The greenback sank, hitting a 15-year low against the yet, after a report from influential consultancy Medley Global Advisors said the Fed planned to buy US$500 billion of Treasury debt over six months to aid growth.

That’s roughly in line with what a top Fed official said yesterday in terms of the U.S. central bank setting a target of buying about US$100 billion of bonds a month to continue to bolster liquidity.

The Fed is set to release its Beige Book, a regional business survey that will likely show a weakening recovery, at 2pm New York time, two weeks before the central bank’s November policy-setting meeting.

Before the release of the Beige Book, U.S. Treasuries pared earlier losses. The U.S. benchmark 10-year note yielded 2.47% at 11.27am in New York, after climbing to 2.51% earlier in the session, according to BGCantor Market Data.

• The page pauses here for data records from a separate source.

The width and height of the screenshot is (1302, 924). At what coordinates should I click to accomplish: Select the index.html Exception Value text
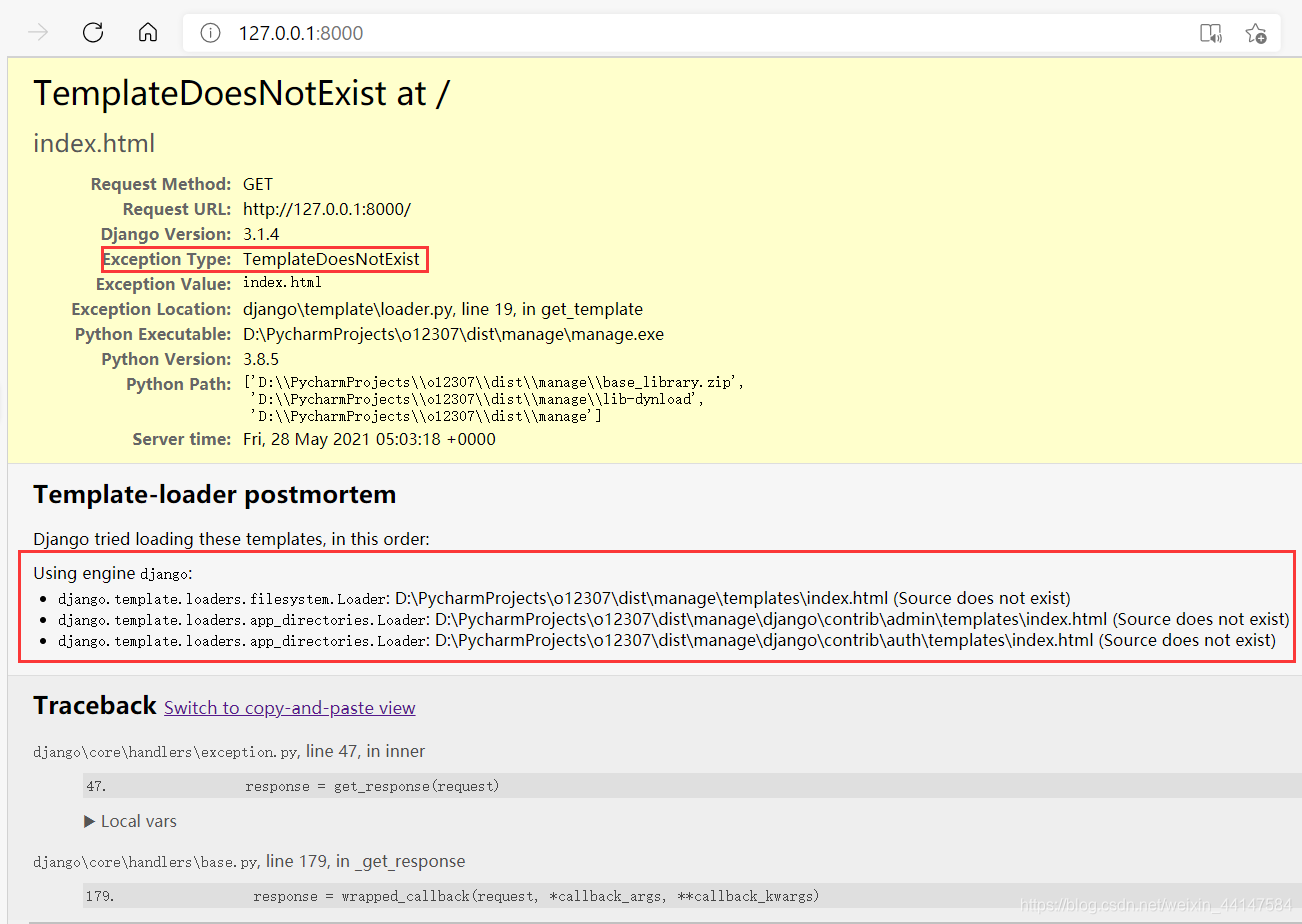[x=281, y=283]
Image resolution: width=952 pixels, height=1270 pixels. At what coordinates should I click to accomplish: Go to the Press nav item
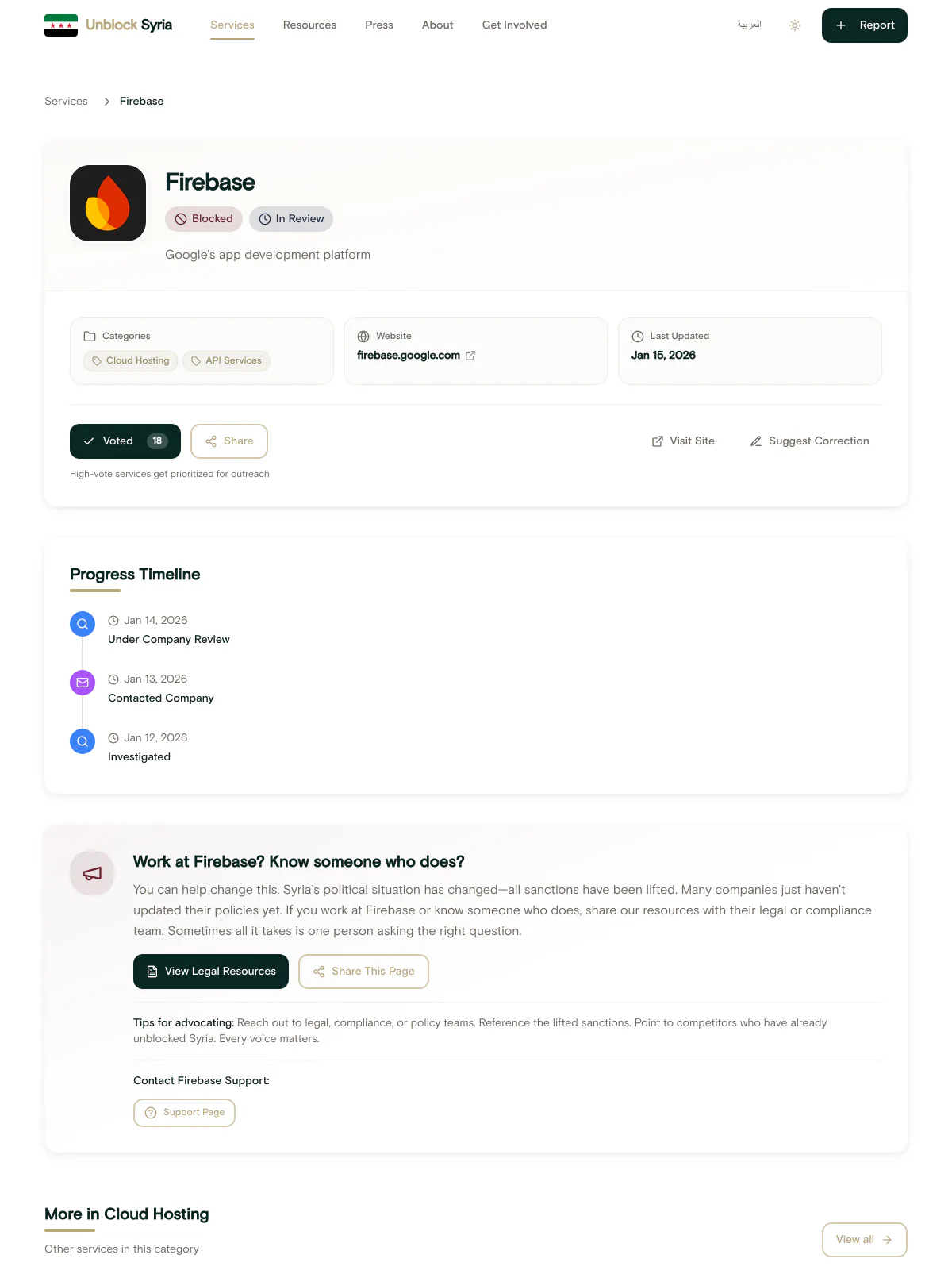(x=379, y=25)
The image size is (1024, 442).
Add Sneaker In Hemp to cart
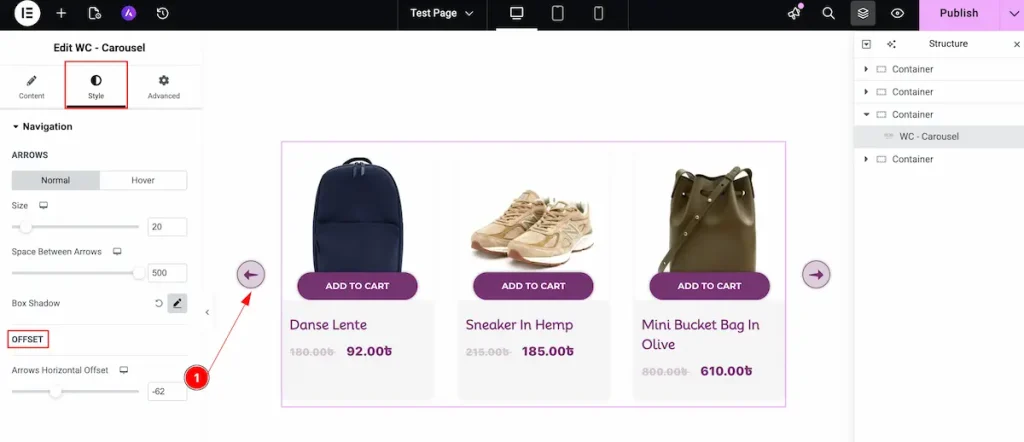[x=533, y=286]
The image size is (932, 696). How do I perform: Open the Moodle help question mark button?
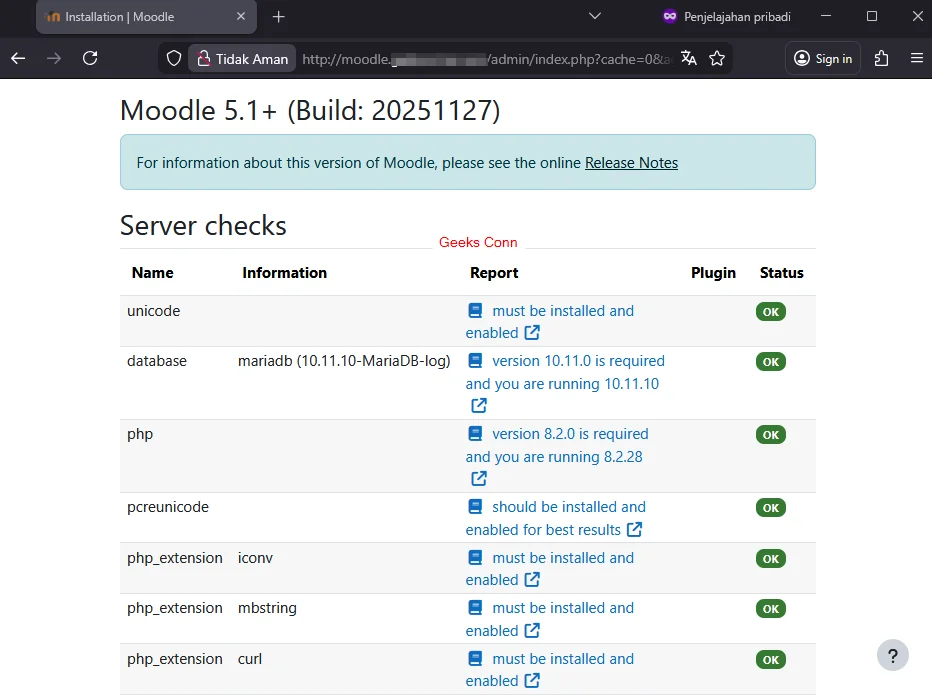[x=893, y=655]
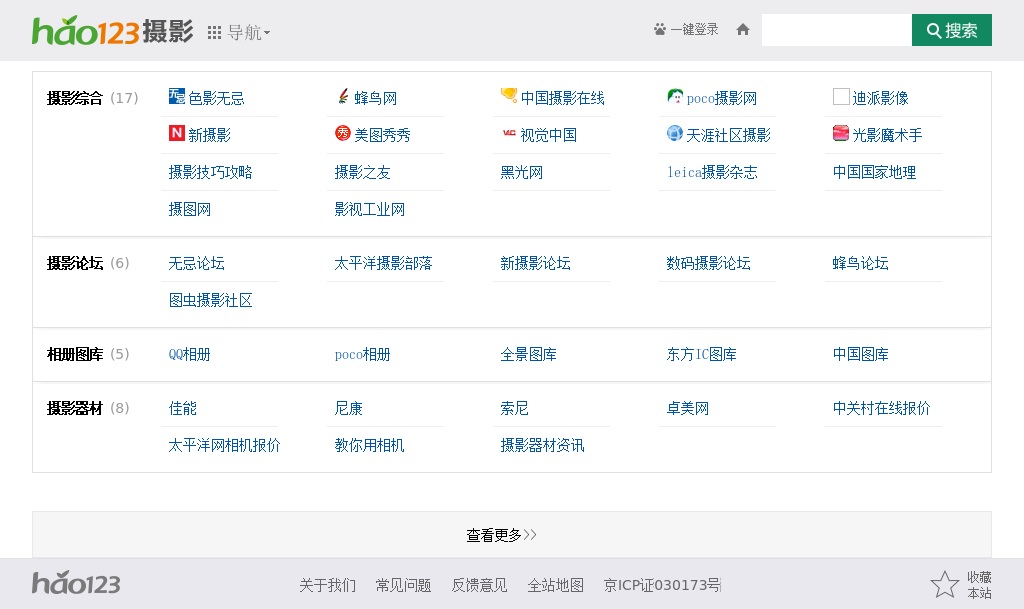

Thirty-year bond yields shed two basis points to 3.9% while two-year yields declined two basis points to 0.34%.

The U.S. currency dropped to a 15-year low under 81 yen. It last traded 0.6% down at 81.08 yen.

The euro gained 1.1% to US$1.3960, slightly below the 8-1/2-month high above US$1.41 reached last week.

The drop in the greenback supported gold a day after the precious metal suffered its biggest one-day drop since July 1.

Spot gold was bid at US$1,344.00 an ounce at 12.25pm EDT, against US$1,336.00 late in New York on Tuesday. U.S. gold futures for December delivery gained US$8.30 an ounce to US$1,344.30.